## DIRECTIONS FOR THIS TASK
Set down without change every line from the line that contains "Estate (120, 2555)" through the end of the listing, and only those lines. No pictures.

## SUPPLIED MATERIAL
· · · ·
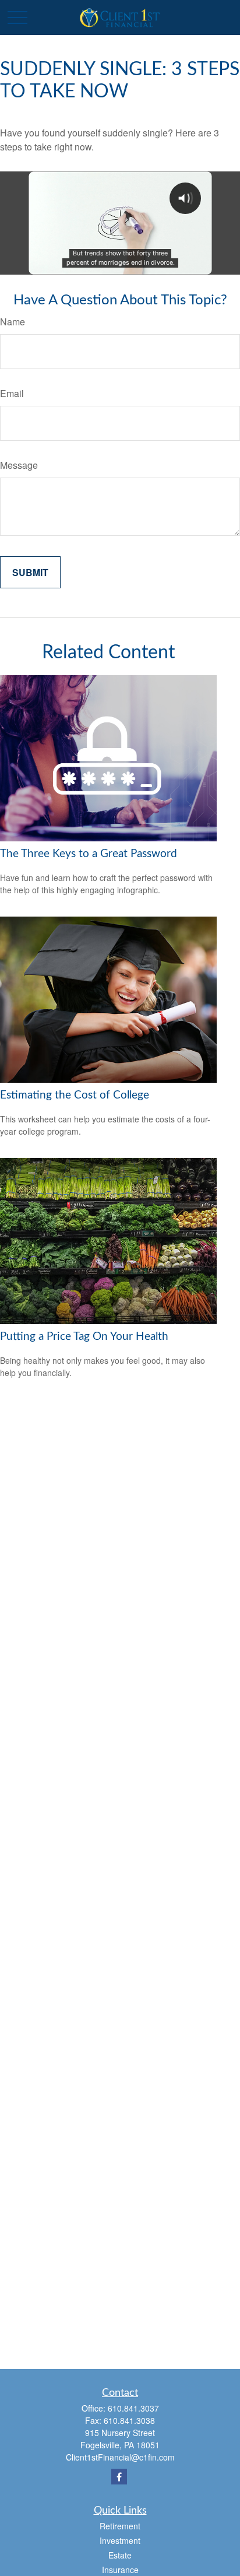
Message (19, 465)
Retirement (120, 2526)
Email (12, 393)
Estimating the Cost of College (74, 1095)
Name (12, 321)
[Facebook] (119, 2476)
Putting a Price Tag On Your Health (84, 1336)
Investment (120, 2540)
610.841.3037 (133, 2408)
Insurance (120, 2569)
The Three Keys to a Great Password (88, 853)
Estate (120, 2555)
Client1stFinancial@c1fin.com (120, 2457)
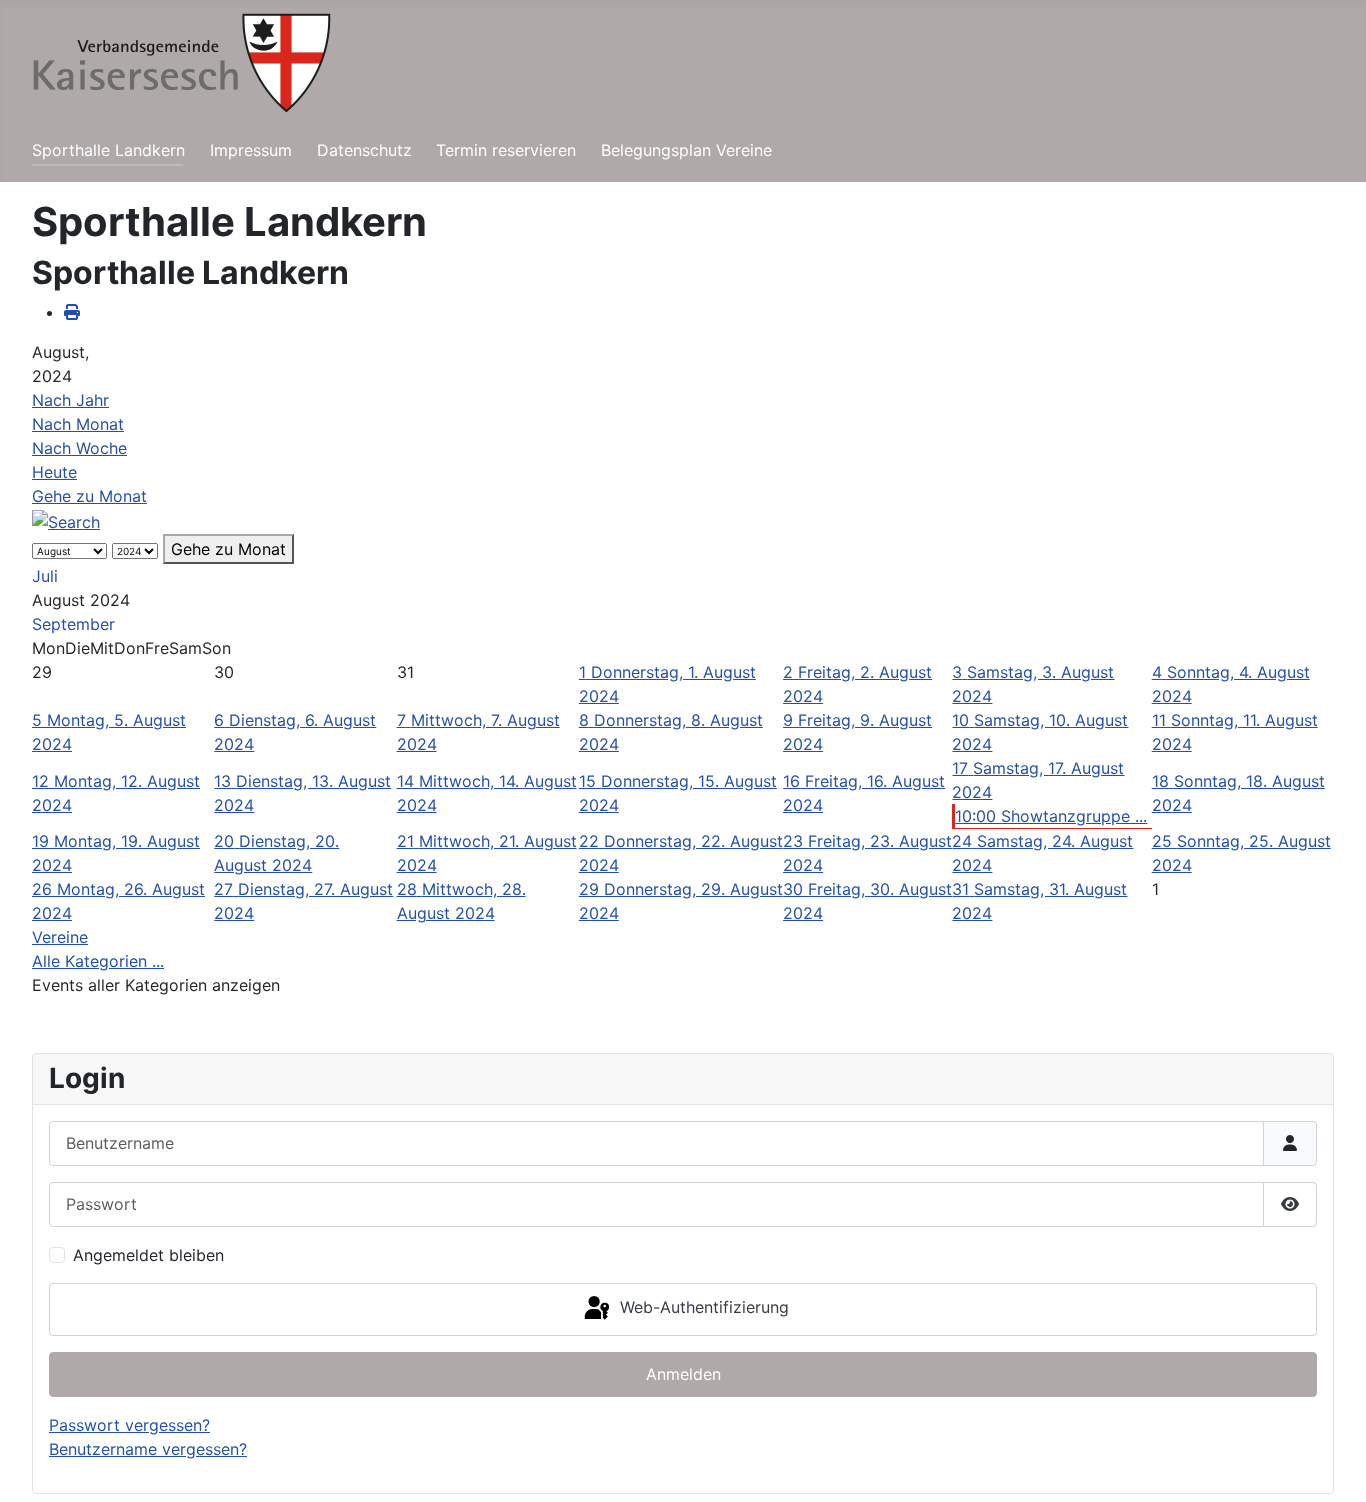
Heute (54, 472)
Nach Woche (79, 448)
· · · ·
## FINISHED TASK
Estate (120, 2555)
Client1stFinancial@c1fin.com (120, 2457)
Heute (54, 472)
Nach Woche (79, 448)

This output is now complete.